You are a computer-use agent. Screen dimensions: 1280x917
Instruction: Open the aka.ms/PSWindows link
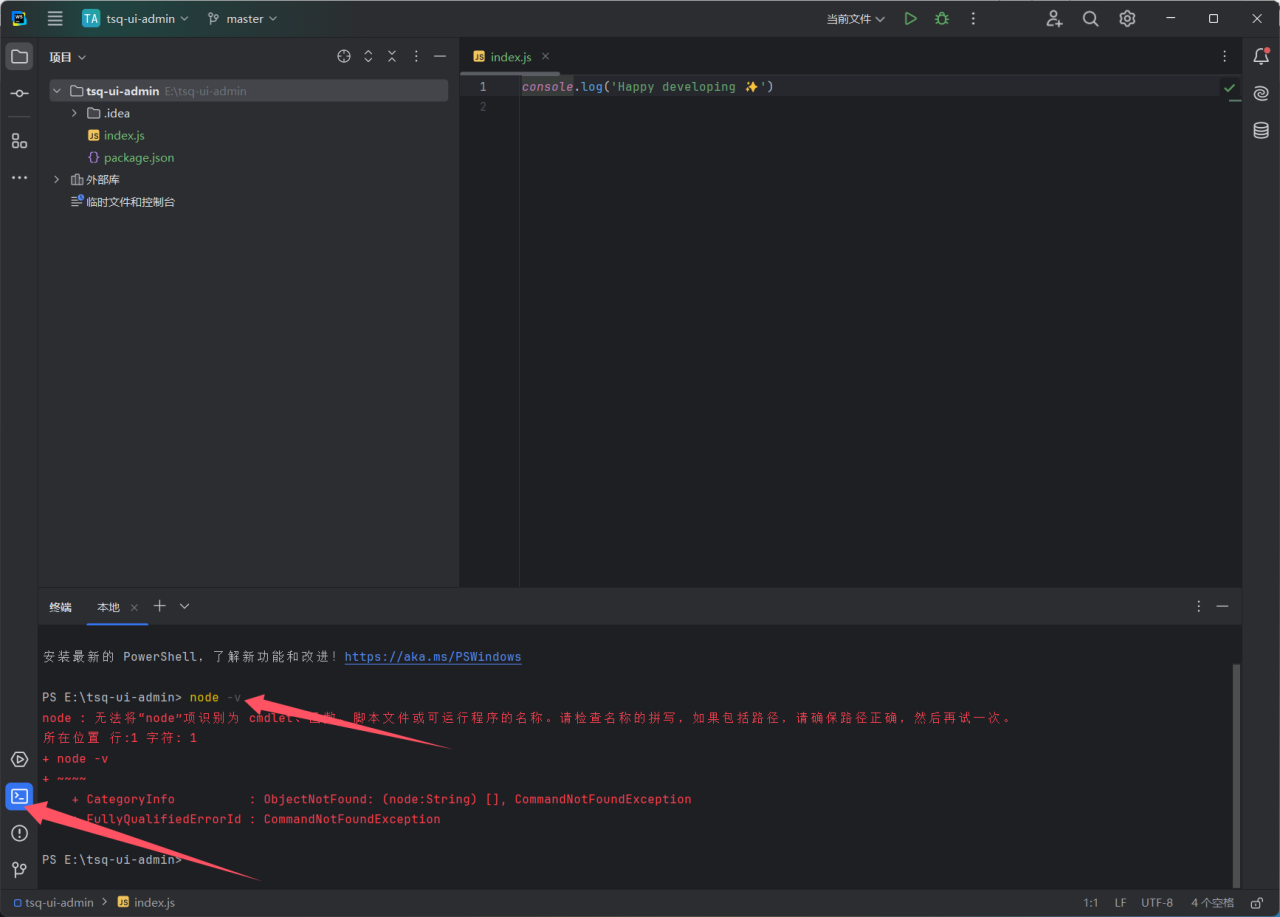(432, 657)
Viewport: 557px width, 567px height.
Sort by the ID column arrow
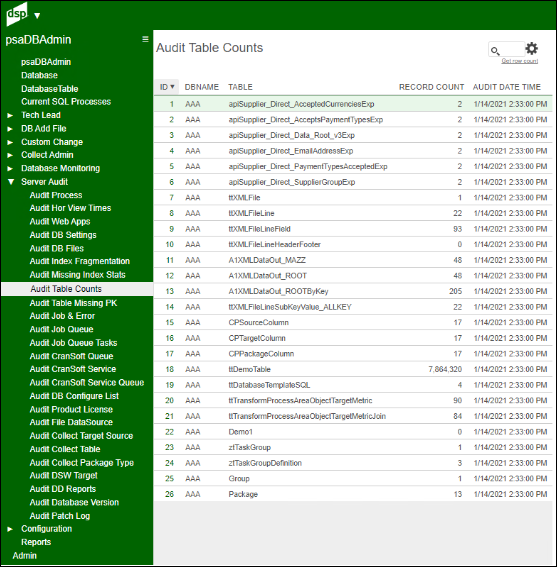pyautogui.click(x=172, y=87)
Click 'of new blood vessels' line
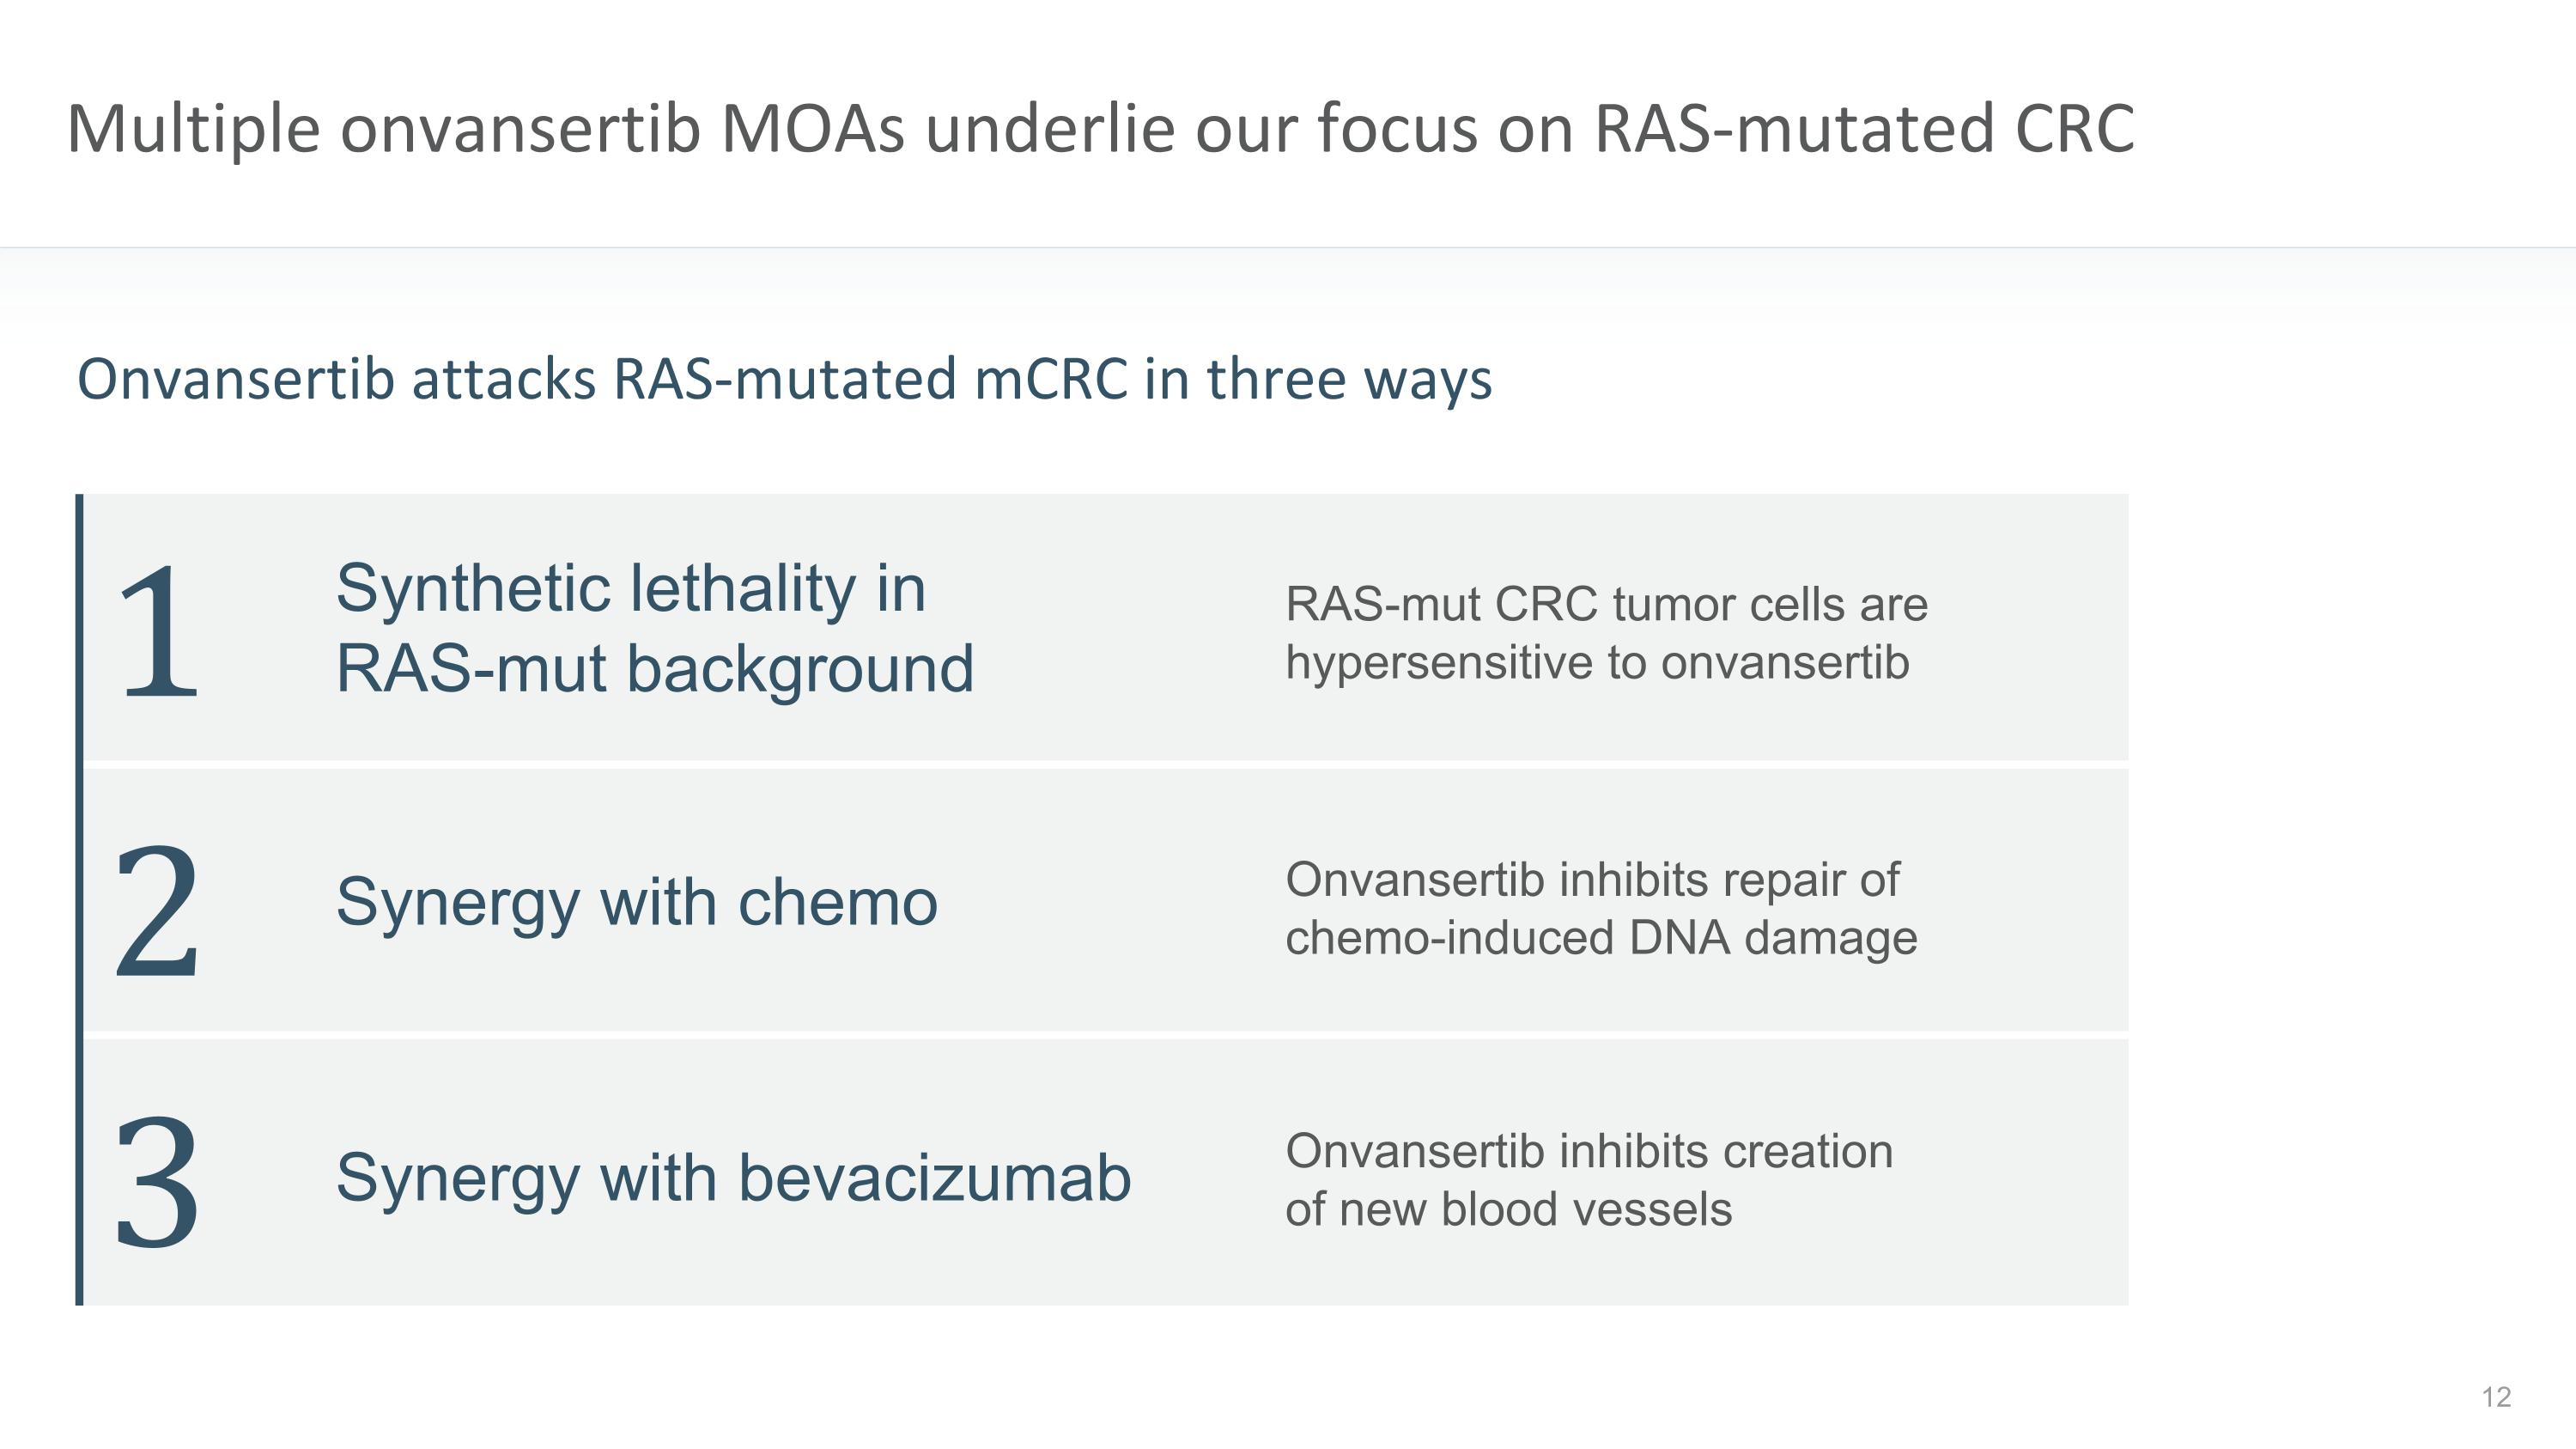Image resolution: width=2576 pixels, height=1449 pixels. coord(1508,1209)
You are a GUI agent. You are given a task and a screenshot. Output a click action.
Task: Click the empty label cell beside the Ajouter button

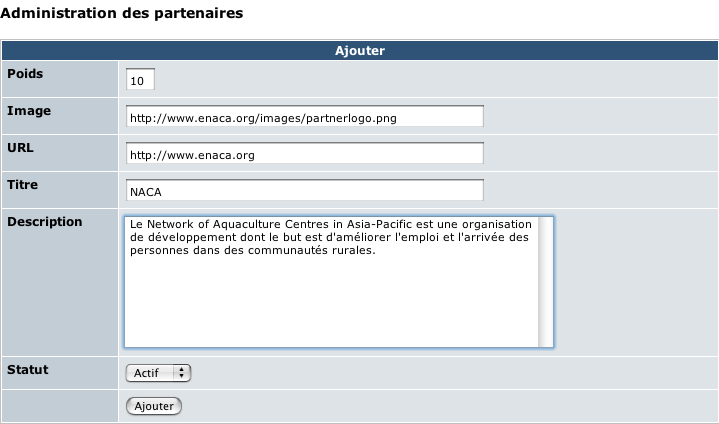(60, 406)
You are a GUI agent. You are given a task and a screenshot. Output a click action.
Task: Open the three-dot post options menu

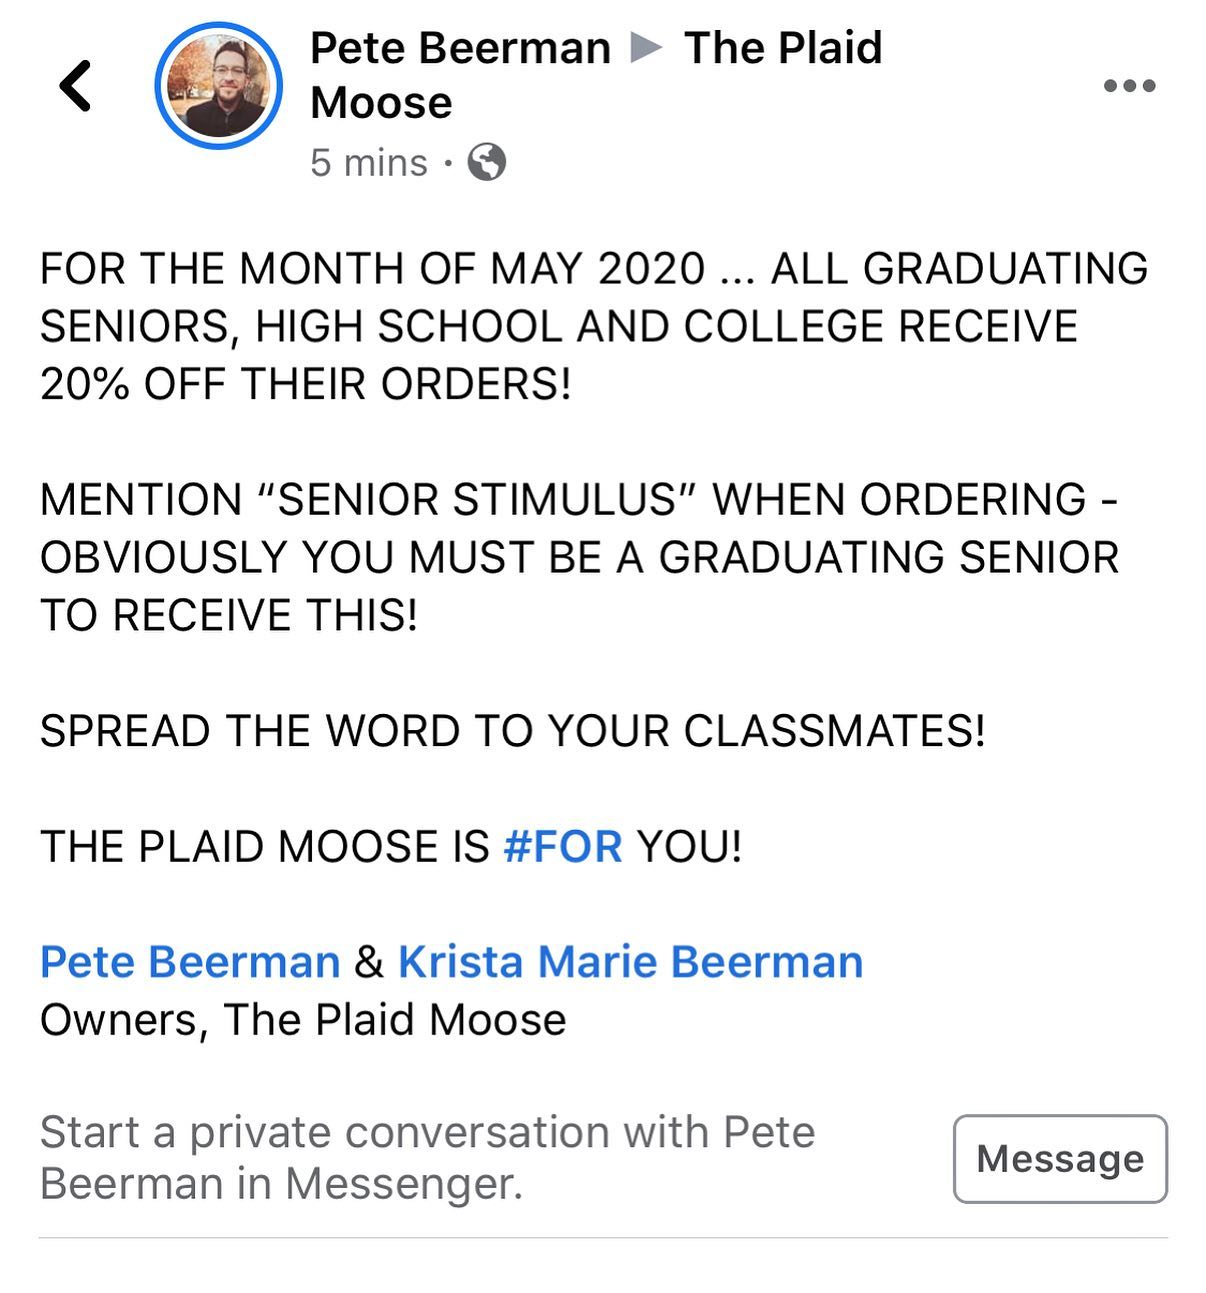click(1129, 86)
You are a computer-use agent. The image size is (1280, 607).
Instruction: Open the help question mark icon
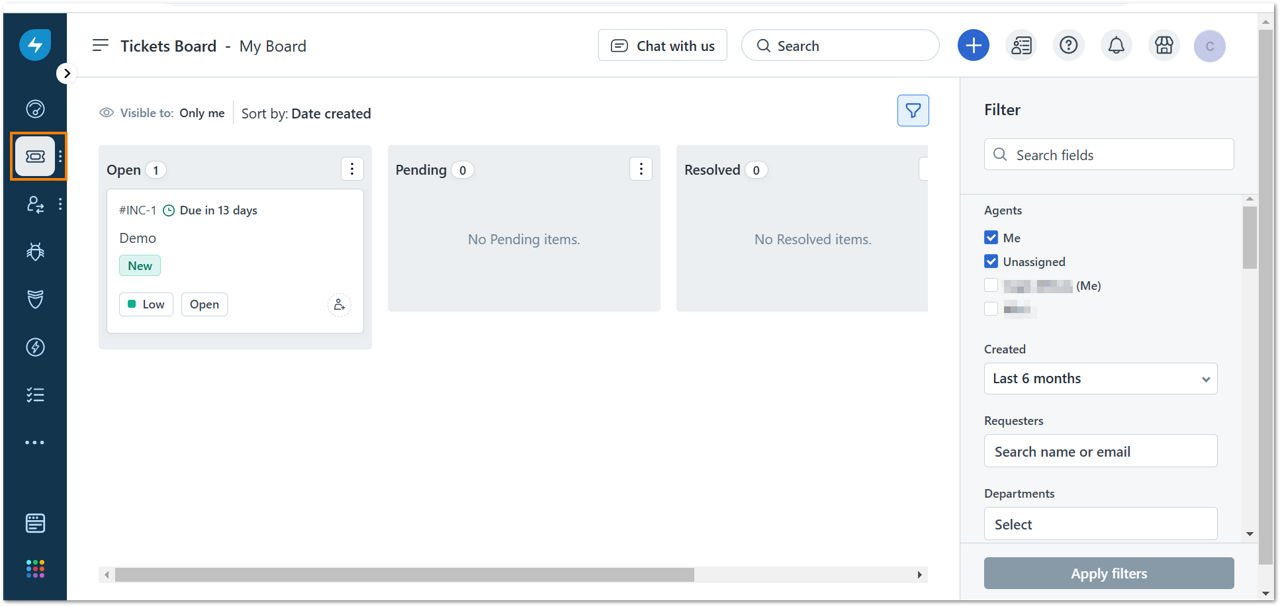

----------------------------------------

Activity:
The result is a copy of every line above where the word "agent" shows up.

Solution:
You are a computer-use agent. Screen dimensions: 1280x917
You are a GUI agent. You are given a task and a screenshot. Output a click action.
You are a GUI agent. You are given a task and a screenshot. Output a click action.
You are a computer-use agent. The image size is (1280, 607).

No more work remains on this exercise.